Teks Bacaan -
“Bapak kebayang nggak, sepuluh tahun lagi Jakarta kayak apa?”
Bapak sopir taksi itu melirikku sekilas dan kemudian menyunggingkan sedikit senyum.
“Jangankan sepuluh tahun lagi, Mas, besok saja nggak kebayang,” katanya.
Kami akhirnya sama-sama tersenyum. Dari arah Blok M menuju Santa, kami berdua sedang terjebak dalam macet parah. Mobil bergerak seperti siput, lampu-lampu temaram, dan suara mesin dan klakson seperti erangan terakhir mahluk purba.
Pikirku, satu dua obrolan mungkin lumayan manjur untuk membunuh bosan, melupakan sejenak kutukan Jakarta yang membuat warganya tua di jalan.
Aku teringat sekitar 9 tahun lalu. Itulah saat pertama kali aku menginjakkan kaki di kota Jakarta. Hanya berbekal ransel dan sebuah nomor handphone milik kawan waktu kuliah. Niatku saat itu hanya ingin mencari pengalaman dengan bekerja apa saja di mana saja. Sungguh, tak pernah aku benar-benar ingin menjadi warganya dan menyerahkan diri untuk berkubang dalam serapah yang panjang.
Toh, sampai jualah aku di sini, kini. Dua periode KTP dan satu kali kehilangan handphone karena dicopet, cukup membuatku untuk sah disebut sebagai warga Jakarta. Aku telah sah untuk menghirup udaranya, meminum airnya, dan berpeluh di bawah teriknya
Dari kampung aku membawa bayangan buruk tentang Jakarta. Kota yang yang sama sekali tak ramah, penuh masalah yang tak bisa selesai hanya dengan menyantap pakan siap saji atau memakai pembersih wajah seperti di iklan-iklan.
Dan sekarang pun, bayangan buruk itu tidak banyak memudar. Warga Jakarta masih harus belajar tabah. Sewaktu-waktu masih bisa dirundung banjir seperti di berita ini:
http://www.tempo.co/read/news/2012/04/04/083394760/Banjir-Jakarta-2430-Jiwa-Mengungsi.
Atau yang paling buruk, nyawa bisa tiba-tiba melayang di ruang publik akibat seorang sopir mabok seperti ini:
http://www.tempo.co/read/news/2012/08/01/064420711/Dituntut-20-Tahun-Supir-Xenia-Maut-Menangis
Namun, betapa pun hal buruk senantiasa membayangi, tetap saja kami –para pengadu nasib—terus berdatangan. Kami datang dengan ikhlas menenggelamkan diri sembari mencoba berdamai dengan optimisme, mimpi, maupun gombal-gombalnya.

Tugas Latihan -
a) Menurut teks bacaan, apa saja bekal yang dibawa si "aku" ketika pertama kali datang ke Jakarta?
b) Salin dengan tepat seluruh bagian teks bacaan, mulai dari "Aku teringat sekitar" terus sampai ke "seperti di iklan-iklan.".

Data yang Diberikan -
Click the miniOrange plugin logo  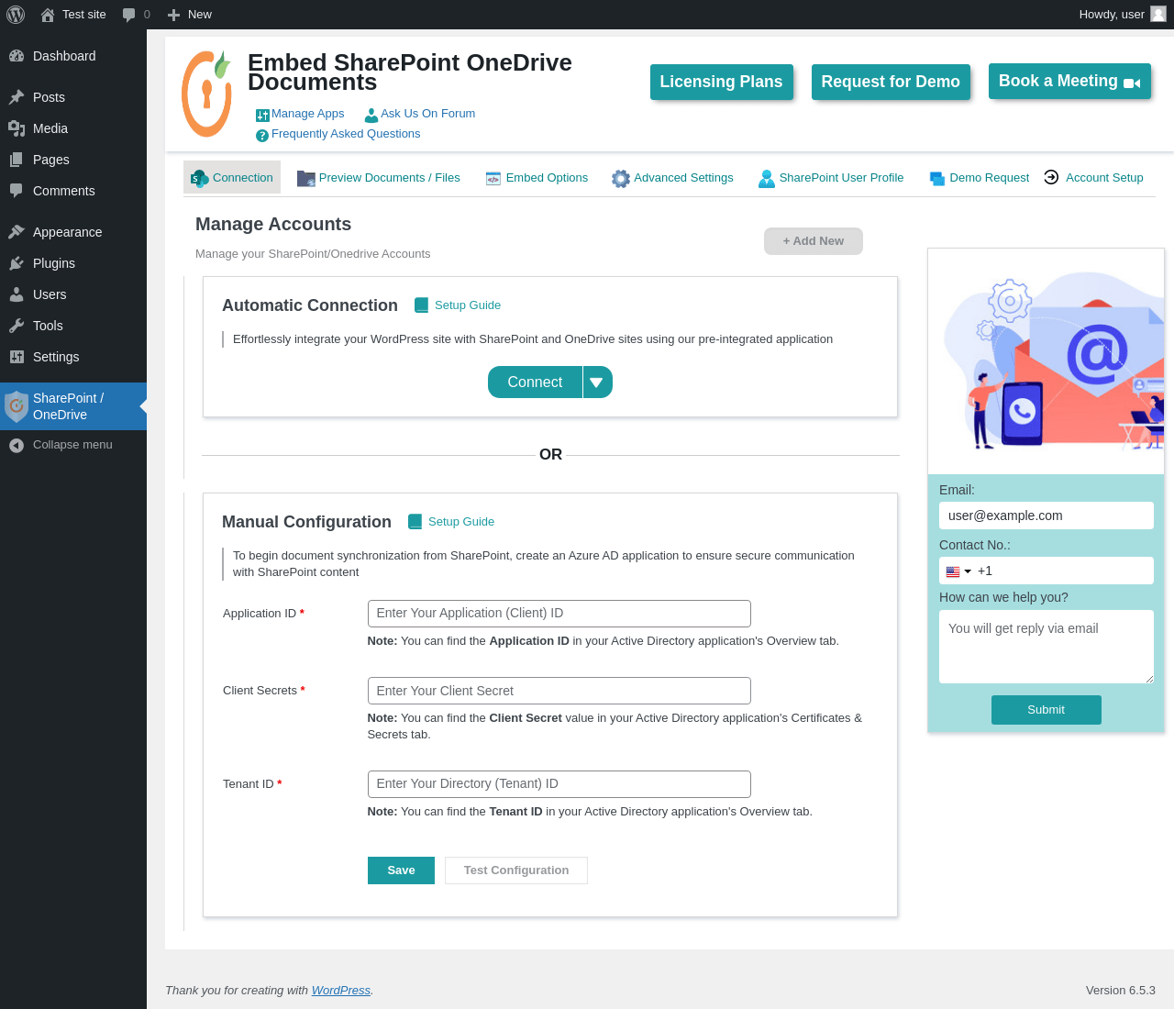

Kunci Jawaban -
a) Hanya sebuah ransel dan sebuah nomor handphone milik kawan waktu kuliah.

b)
Aku teringat sekitar 9 tahun lalu. Itulah saat pertama kali aku menginjakkan kaki di kota Jakarta. Hanya berbekal ransel dan sebuah nomor handphone milik kawan waktu kuliah. Niatku saat itu hanya ingin mencari pengalaman dengan bekerja apa saja di mana saja. Sungguh, tak pernah aku benar-benar ingin menjadi warganya dan menyerahkan diri untuk berkubang dalam serapah yang panjang.
Toh, sampai jualah aku di sini, kini. Dua periode KTP dan satu kali kehilangan handphone karena dicopet, cukup membuatku untuk sah disebut sebagai warga Jakarta. Aku telah sah untuk menghirup udaranya, meminum airnya, dan berpeluh di bawah teriknya
Dari kampung aku membawa bayangan buruk tentang Jakarta. Kota yang yang sama sekali tak ramah, penuh masalah yang tak bisa selesai hanya dengan menyantap pakan siap saji atau memakai pembersih wajah seperti di iklan-iklan.